As criticism mounts, Mexican government rejects more aggressive fight against coronavirusReading Time: 3 minutes
Resisting calls to amp up the fight against the coronavirus, Mexican President Andrés Manuel López Obrador and his top aides continued to defend a strategy they say balances public health needs with potential damage to the country’s faltering economy.
“We don’t want to have a cure that is costlier in social terms than the actual illness,” Hugo López-Gatell, the country’s sub-secretary of health, told reporters Thursday. “We have said many times that there are some measures that don’t have a technical basis, such as closing borders and airports.”
Mexico has taken some measures, such as extending schools’ Holy Week break, urging people to work from home and encouraging social distancing — widely disseminating a cartoon character called Susana Distancia, which means “your safe distance.”

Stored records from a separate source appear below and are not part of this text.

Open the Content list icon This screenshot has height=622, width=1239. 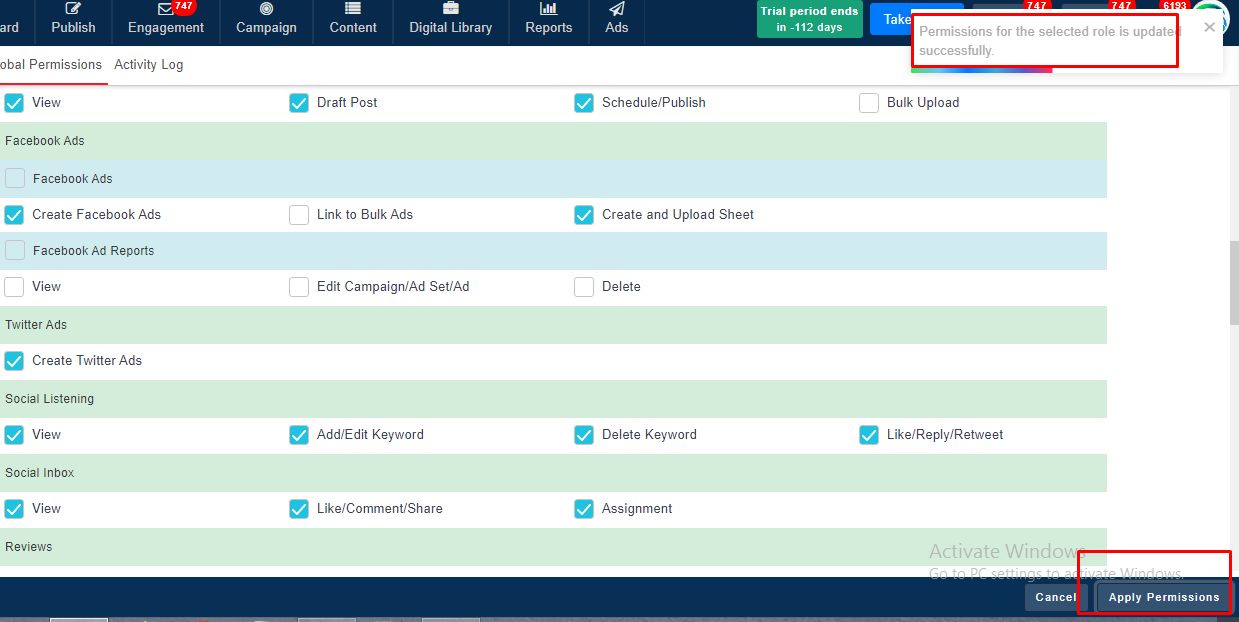click(353, 9)
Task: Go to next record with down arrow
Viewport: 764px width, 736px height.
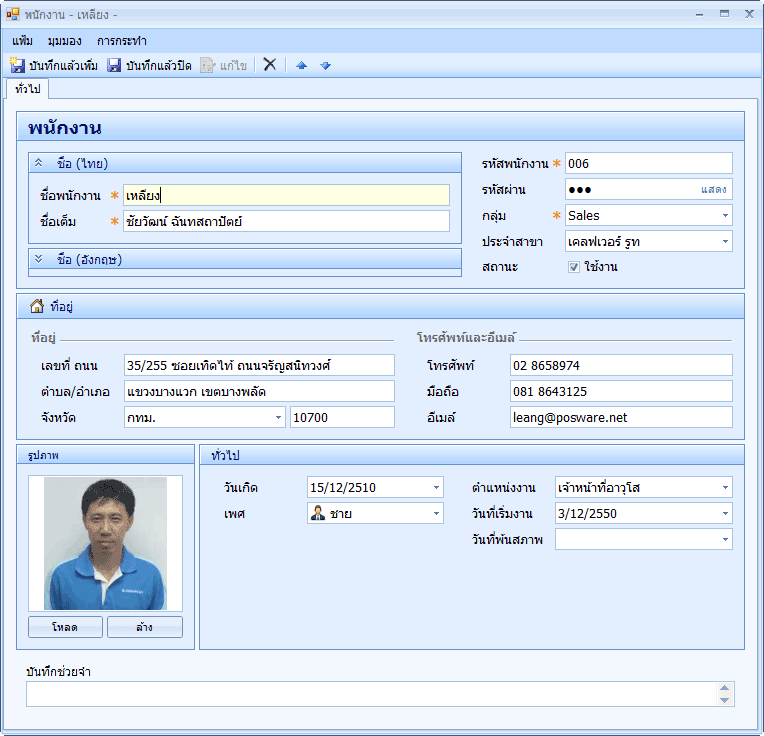Action: [x=325, y=65]
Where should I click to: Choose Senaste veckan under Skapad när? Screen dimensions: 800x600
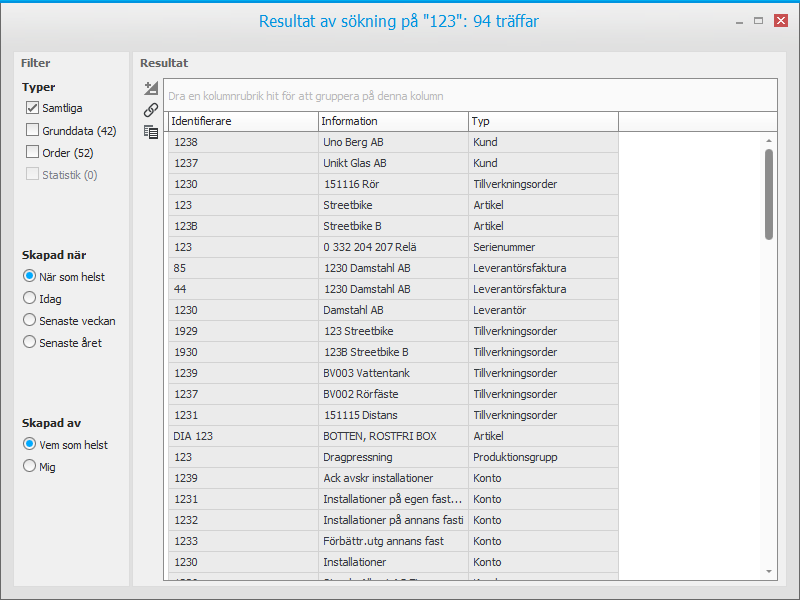point(30,321)
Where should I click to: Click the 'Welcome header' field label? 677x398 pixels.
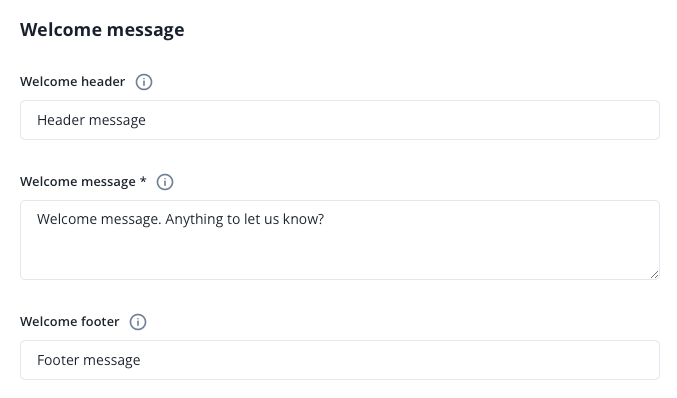pyautogui.click(x=73, y=82)
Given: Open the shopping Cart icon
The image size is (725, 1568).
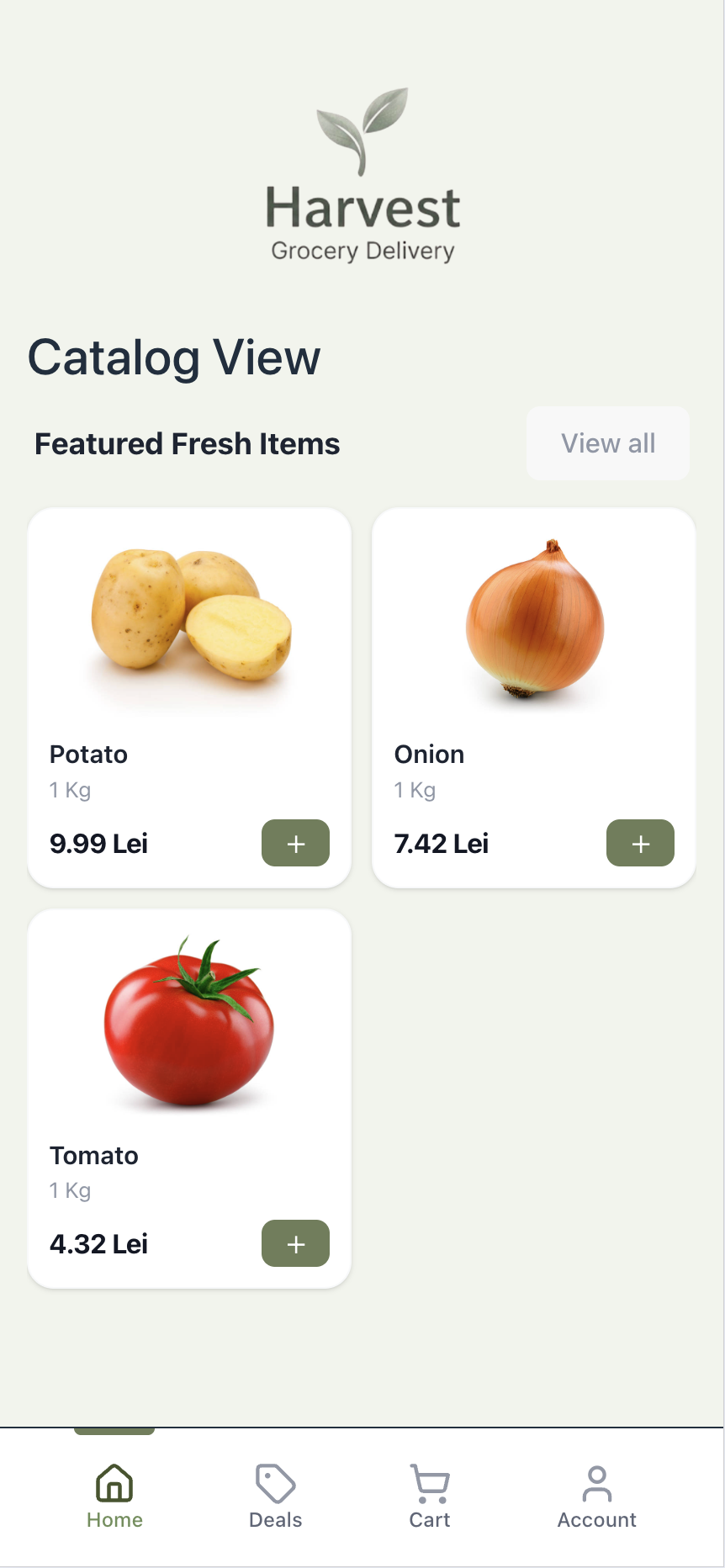Looking at the screenshot, I should [430, 1483].
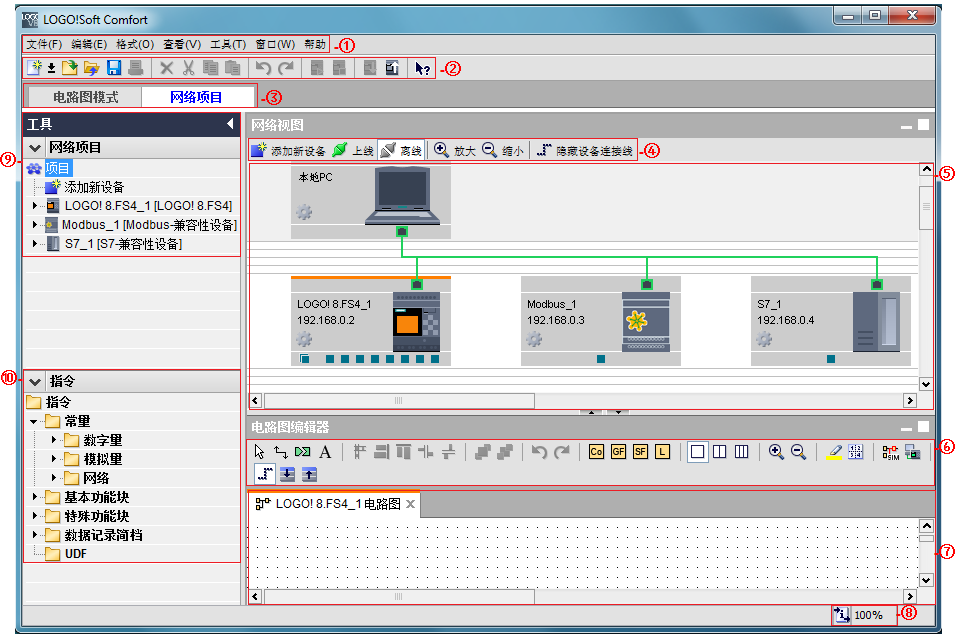Click the save (floppy disk) toolbar icon

coord(113,68)
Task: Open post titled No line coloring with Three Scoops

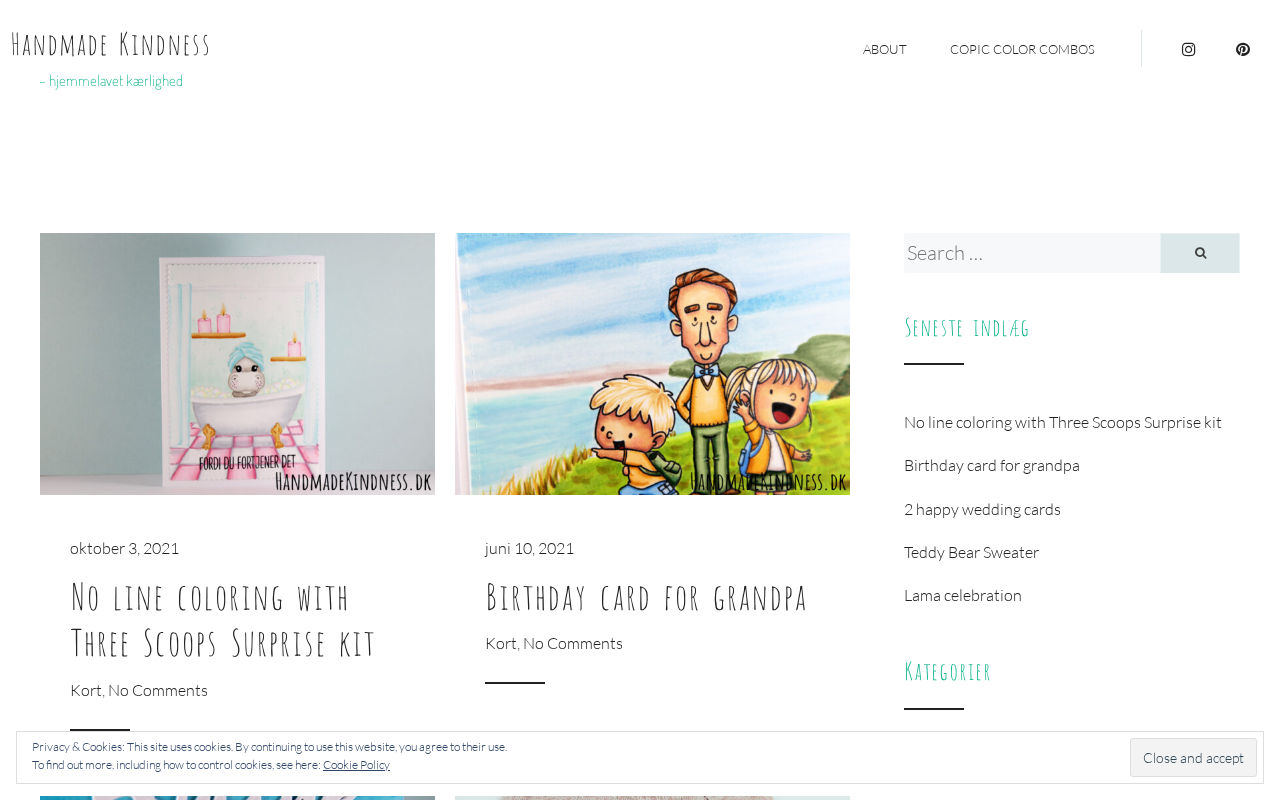Action: [223, 619]
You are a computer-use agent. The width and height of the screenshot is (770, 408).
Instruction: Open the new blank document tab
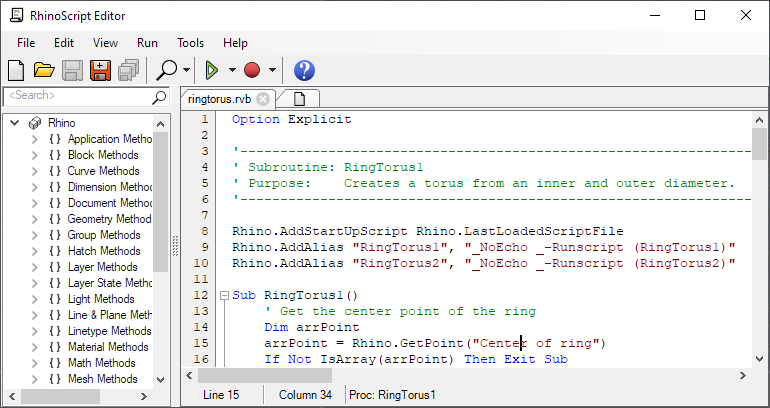[298, 98]
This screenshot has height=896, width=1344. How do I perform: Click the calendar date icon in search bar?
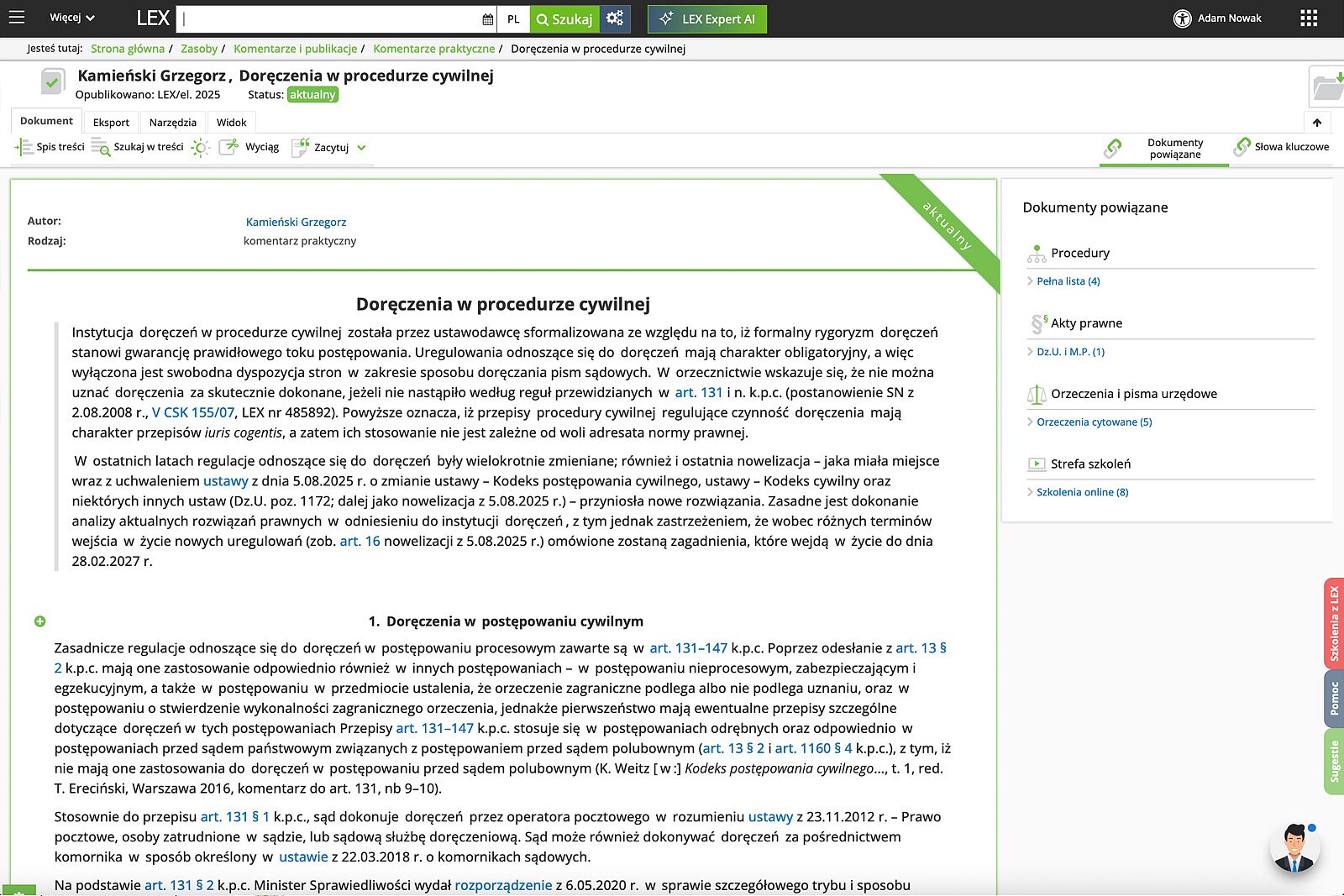[x=488, y=19]
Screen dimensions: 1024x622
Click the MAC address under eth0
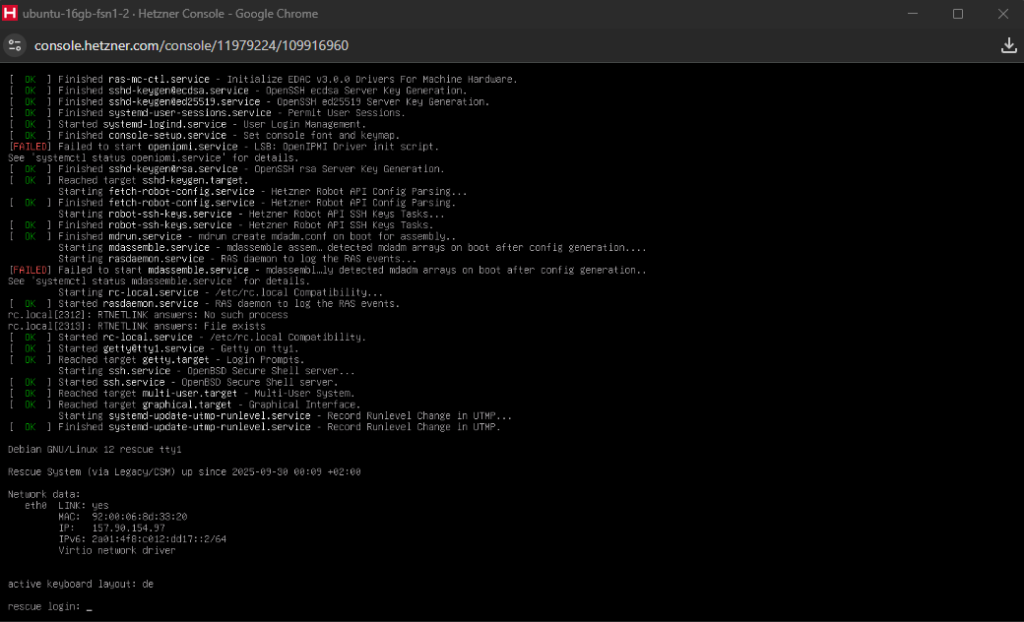point(122,516)
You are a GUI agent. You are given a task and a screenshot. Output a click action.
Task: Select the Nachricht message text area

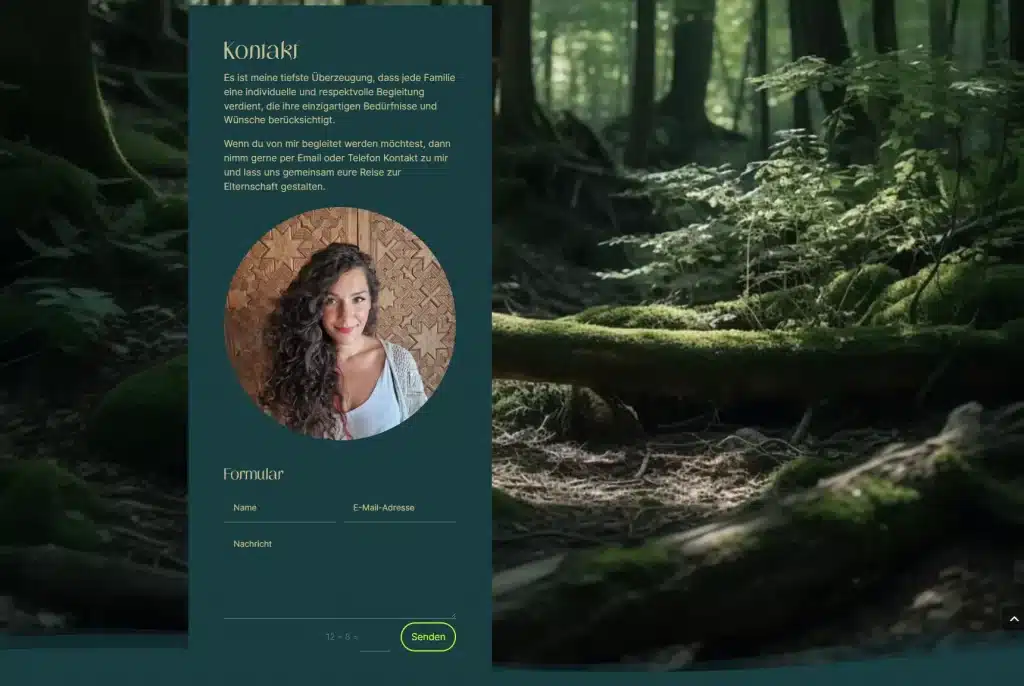click(x=339, y=575)
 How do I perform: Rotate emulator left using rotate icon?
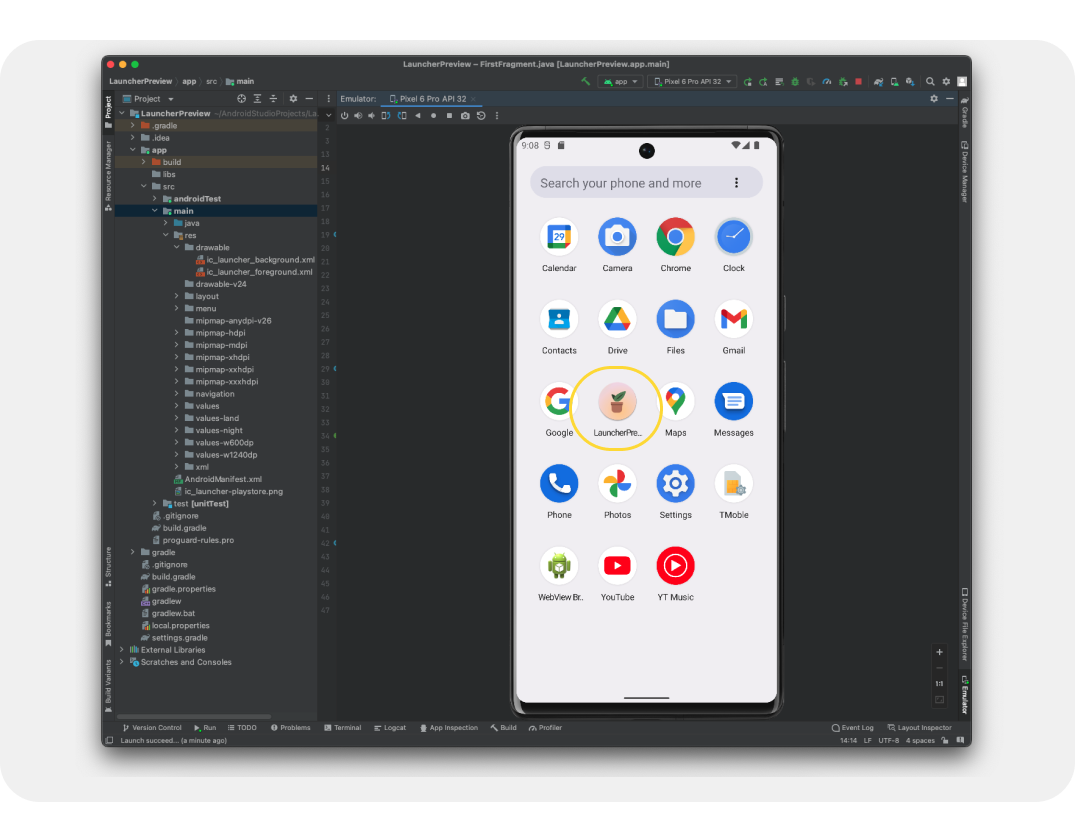388,115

Some states and cities have mandated additional measures. Mexico City has ordered bars, gyms, churches and museums closed, and banned gatherings of more than 50 people, but restaurants and other shops remain open and some street life continues.
López Obrador has been hesitant to impose stay-at-home orders, curfews or other more severe restrictions. He has called on Mexican families to monitor the health of elderly loved ones.
The president’s restrained approach stance has earned him blistering criticism from independent public health experts and an accusation Thursday from New York-based Human Rights Watch that he is “putting the people of Mexico in grave danger.”
“President López Obrador’s behavior in the face of the COVID-19 crisis is a profoundly dangerous example that threatens Mexicans’ health,” said José Miguel Vivanco, Americas director at Human Rights Watch, who has been a frequent critic of the Mexican president.
As of Thursday night, Mexico had confirmed at least 585 coronavirus infections and eight deaths. Those figures are lower than in Brazil and Chile, but experts suspect they are incomplete.
“We’re seeing a sample of patients who have symptoms and have shown up in hospitals,” said Eduardo González-Pier, a former public health official who now works in the private sector. “We don’t have a clear picture of the population that has been exposed and has not presented symptoms. … Nobody really knows how many cases are out there.”
Based on how the virus spread in China, Mexican health officials estimated last week that as many as 250,656 Mexicans could contract it, with 10,528 requiring intensive care in the hospital. They did not release estimates of how many of those would die.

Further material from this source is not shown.